## ACTIVITY
After locating the line that contains "Photo Feature Friday (173, 991)" in the data below, set down exactly that line and each one after it through the line that contains "Events (80, 2229)", and nothing more.

## DATASET RECORDS
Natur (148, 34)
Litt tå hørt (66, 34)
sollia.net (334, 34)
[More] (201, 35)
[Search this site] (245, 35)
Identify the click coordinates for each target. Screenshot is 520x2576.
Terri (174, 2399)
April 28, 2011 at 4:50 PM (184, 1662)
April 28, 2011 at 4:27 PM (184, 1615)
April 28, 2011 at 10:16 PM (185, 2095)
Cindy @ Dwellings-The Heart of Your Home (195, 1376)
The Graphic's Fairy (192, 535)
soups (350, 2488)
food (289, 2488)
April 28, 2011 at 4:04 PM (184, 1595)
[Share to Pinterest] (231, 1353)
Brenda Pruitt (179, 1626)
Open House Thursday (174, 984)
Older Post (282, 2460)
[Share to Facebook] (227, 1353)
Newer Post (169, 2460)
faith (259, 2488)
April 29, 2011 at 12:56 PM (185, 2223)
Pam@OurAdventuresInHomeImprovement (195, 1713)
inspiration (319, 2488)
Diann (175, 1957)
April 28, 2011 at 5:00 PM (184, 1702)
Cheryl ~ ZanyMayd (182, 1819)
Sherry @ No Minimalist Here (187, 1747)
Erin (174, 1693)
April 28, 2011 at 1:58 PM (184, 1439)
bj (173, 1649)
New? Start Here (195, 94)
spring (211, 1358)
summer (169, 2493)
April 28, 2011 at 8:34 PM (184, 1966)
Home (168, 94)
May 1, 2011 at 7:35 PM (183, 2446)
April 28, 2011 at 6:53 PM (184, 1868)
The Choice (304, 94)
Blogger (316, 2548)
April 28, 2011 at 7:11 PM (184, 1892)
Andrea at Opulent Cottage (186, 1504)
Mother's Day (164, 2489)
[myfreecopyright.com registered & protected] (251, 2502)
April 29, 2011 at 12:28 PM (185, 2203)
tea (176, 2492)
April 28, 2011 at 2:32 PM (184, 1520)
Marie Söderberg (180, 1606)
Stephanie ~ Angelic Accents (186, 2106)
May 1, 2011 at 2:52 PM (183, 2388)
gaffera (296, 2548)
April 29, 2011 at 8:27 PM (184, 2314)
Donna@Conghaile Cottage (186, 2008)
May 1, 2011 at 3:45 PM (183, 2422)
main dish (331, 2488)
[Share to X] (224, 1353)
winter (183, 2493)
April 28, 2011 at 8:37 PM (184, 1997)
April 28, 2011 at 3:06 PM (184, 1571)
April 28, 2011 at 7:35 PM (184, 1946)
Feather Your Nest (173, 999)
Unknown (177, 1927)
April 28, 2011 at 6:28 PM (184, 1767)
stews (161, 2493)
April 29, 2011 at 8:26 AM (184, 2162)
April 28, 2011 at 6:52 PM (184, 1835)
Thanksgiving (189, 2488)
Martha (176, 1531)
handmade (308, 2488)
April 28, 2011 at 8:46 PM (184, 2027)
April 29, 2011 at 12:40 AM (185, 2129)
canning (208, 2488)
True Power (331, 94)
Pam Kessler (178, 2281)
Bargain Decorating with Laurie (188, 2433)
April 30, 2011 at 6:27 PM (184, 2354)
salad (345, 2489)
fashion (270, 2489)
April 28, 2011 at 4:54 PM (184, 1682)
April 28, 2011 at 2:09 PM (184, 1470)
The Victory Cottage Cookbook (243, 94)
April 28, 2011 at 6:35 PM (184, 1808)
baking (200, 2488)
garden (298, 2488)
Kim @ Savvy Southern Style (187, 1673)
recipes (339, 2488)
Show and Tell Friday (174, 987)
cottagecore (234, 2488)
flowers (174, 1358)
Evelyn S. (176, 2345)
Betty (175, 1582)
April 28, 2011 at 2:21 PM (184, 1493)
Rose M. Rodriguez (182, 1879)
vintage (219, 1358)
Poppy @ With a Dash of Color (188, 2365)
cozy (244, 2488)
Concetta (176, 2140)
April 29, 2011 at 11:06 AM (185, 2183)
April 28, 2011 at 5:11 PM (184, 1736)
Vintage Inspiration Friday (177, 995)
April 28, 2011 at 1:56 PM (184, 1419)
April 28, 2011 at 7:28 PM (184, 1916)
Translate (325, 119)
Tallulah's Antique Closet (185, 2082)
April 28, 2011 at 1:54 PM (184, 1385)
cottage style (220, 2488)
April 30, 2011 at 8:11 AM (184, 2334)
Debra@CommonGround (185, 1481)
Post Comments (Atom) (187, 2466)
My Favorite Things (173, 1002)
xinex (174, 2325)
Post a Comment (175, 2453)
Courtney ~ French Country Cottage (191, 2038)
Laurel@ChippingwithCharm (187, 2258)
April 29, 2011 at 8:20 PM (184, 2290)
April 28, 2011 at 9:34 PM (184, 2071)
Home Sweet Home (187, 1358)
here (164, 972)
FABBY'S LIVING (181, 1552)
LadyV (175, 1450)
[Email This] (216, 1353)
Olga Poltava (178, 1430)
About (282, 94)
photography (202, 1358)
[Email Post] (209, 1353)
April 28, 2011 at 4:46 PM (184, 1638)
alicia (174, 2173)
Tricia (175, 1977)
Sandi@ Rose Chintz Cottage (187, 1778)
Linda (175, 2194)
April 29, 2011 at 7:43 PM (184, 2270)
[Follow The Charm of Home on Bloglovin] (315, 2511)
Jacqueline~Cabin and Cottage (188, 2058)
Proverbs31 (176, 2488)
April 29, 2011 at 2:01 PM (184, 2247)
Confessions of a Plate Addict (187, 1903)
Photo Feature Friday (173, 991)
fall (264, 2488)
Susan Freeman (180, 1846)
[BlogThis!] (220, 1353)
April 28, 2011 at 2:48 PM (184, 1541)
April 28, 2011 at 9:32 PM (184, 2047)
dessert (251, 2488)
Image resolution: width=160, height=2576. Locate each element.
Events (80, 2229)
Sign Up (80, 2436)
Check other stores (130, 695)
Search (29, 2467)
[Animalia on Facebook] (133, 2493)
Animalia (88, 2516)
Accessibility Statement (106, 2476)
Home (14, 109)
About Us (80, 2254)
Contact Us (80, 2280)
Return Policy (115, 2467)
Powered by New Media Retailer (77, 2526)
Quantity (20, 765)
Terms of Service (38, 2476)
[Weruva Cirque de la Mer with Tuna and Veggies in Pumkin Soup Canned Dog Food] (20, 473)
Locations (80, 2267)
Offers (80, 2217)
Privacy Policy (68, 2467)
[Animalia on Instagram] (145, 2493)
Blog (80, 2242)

## YOUR SOLUTION
Photo Feature Friday (173, 991)
fall (264, 2488)
Susan Freeman (180, 1846)
[BlogThis!] (220, 1353)
April 28, 2011 at 2:48 PM (184, 1541)
April 28, 2011 at 9:32 PM (184, 2047)
dessert (251, 2488)
Image resolution: width=160, height=2576. Locate each element.
Events (80, 2229)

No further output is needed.